Please revise the records below so that every "toolbar" becomes "menu bar", with all other text kept the same.
----
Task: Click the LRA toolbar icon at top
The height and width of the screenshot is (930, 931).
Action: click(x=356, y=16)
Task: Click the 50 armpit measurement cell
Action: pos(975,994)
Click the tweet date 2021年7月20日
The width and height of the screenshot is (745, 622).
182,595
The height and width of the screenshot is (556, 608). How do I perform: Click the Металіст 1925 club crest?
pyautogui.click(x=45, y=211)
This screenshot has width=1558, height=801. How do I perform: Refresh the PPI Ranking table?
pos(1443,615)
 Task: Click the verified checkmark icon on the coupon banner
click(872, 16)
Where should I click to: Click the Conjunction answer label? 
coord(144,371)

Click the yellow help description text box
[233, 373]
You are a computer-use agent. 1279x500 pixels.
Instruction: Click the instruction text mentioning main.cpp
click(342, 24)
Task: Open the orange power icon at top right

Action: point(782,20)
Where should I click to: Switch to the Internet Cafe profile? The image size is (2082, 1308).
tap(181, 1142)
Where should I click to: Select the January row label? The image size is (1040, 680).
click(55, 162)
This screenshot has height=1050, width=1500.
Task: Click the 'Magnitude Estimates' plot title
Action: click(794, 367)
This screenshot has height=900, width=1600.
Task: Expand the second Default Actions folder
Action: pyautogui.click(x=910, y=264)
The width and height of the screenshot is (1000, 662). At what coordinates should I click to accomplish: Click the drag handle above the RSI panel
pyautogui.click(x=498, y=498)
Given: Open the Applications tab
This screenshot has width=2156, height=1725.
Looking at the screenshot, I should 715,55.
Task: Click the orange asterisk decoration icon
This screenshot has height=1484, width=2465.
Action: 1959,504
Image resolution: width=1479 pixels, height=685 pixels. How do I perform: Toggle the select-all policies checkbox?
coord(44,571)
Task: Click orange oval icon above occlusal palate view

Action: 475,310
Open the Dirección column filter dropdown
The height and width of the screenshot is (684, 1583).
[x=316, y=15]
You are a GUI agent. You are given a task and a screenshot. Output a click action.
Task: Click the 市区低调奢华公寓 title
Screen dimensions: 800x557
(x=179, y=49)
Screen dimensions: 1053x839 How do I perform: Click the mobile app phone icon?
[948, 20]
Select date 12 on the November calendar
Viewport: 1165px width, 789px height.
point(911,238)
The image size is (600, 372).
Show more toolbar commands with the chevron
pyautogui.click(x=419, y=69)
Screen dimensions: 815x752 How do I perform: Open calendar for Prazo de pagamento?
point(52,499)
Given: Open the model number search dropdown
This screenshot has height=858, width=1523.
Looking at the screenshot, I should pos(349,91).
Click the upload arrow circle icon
----
Written response =
Task: Click the LRA menu bar icon at top
The height and width of the screenshot is (930, 931).
Action: click(x=356, y=16)
Task: Click the 50 armpit measurement cell
Action: pos(975,994)
Click the tweet date 2021年7月20日
The width and height of the screenshot is (745, 622).
182,595
The height and width of the screenshot is (556, 608). How do I perform: Click the Металіст 1925 club crest?
pyautogui.click(x=45, y=211)
This screenshot has width=1558, height=801. How do I perform: Refresh the PPI Ranking table?
pos(1443,615)
 Task: Click the verified checkmark icon on the coupon banner
click(872, 16)
Where should I click to: Click the Conjunction answer label? 
coord(144,371)

Click the yellow help description text box
[233, 373]
You are a computer-use agent. 1279x500 pixels.
Instruction: Click the instruction text mentioning main.cpp
click(342, 24)
Task: Open the orange power icon at top right

Action: point(782,20)
Where should I click to: Switch to the Internet Cafe profile? The image size is (2082, 1308).
tap(181, 1142)
Where should I click to: Select the January row label? The image size is (1040, 680).
click(55, 162)
This screenshot has height=1050, width=1500.
Task: Click the 'Magnitude Estimates' plot title
Action: click(794, 367)
This screenshot has height=900, width=1600.
Task: Expand the second Default Actions folder
Action: pyautogui.click(x=910, y=264)
The width and height of the screenshot is (1000, 662). At what coordinates should I click to accomplish: Click the drag handle above the RSI panel
pyautogui.click(x=498, y=498)
Given: Open the Applications tab
This screenshot has width=2156, height=1725.
Looking at the screenshot, I should 715,55.
Task: Click the orange asterisk decoration icon
This screenshot has height=1484, width=2465.
Action: 1959,504
Image resolution: width=1479 pixels, height=685 pixels. How do I perform: Toggle the select-all policies checkbox?
coord(44,571)
Task: Click orange oval icon above occlusal palate view

Action: 475,310
Open the Dirección column filter dropdown
The height and width of the screenshot is (684, 1583).
[x=316, y=15]
You are a GUI agent. You are given a task and a screenshot. Output a click action.
Task: Click the 市区低调奢华公寓 title
Screen dimensions: 800x557
(x=179, y=49)
Screen dimensions: 1053x839 How do I perform: Click the mobile app phone icon?
[948, 20]
Select date 12 on the November calendar
Viewport: 1165px width, 789px height.
point(911,238)
The image size is (600, 372).
Show more menu bar commands with the chevron
pyautogui.click(x=419, y=69)
Screen dimensions: 815x752 How do I perform: Open calendar for Prazo de pagamento?
point(52,499)
Given: Open the model number search dropdown
This screenshot has height=858, width=1523.
Looking at the screenshot, I should pos(349,91).
Click the upload arrow circle icon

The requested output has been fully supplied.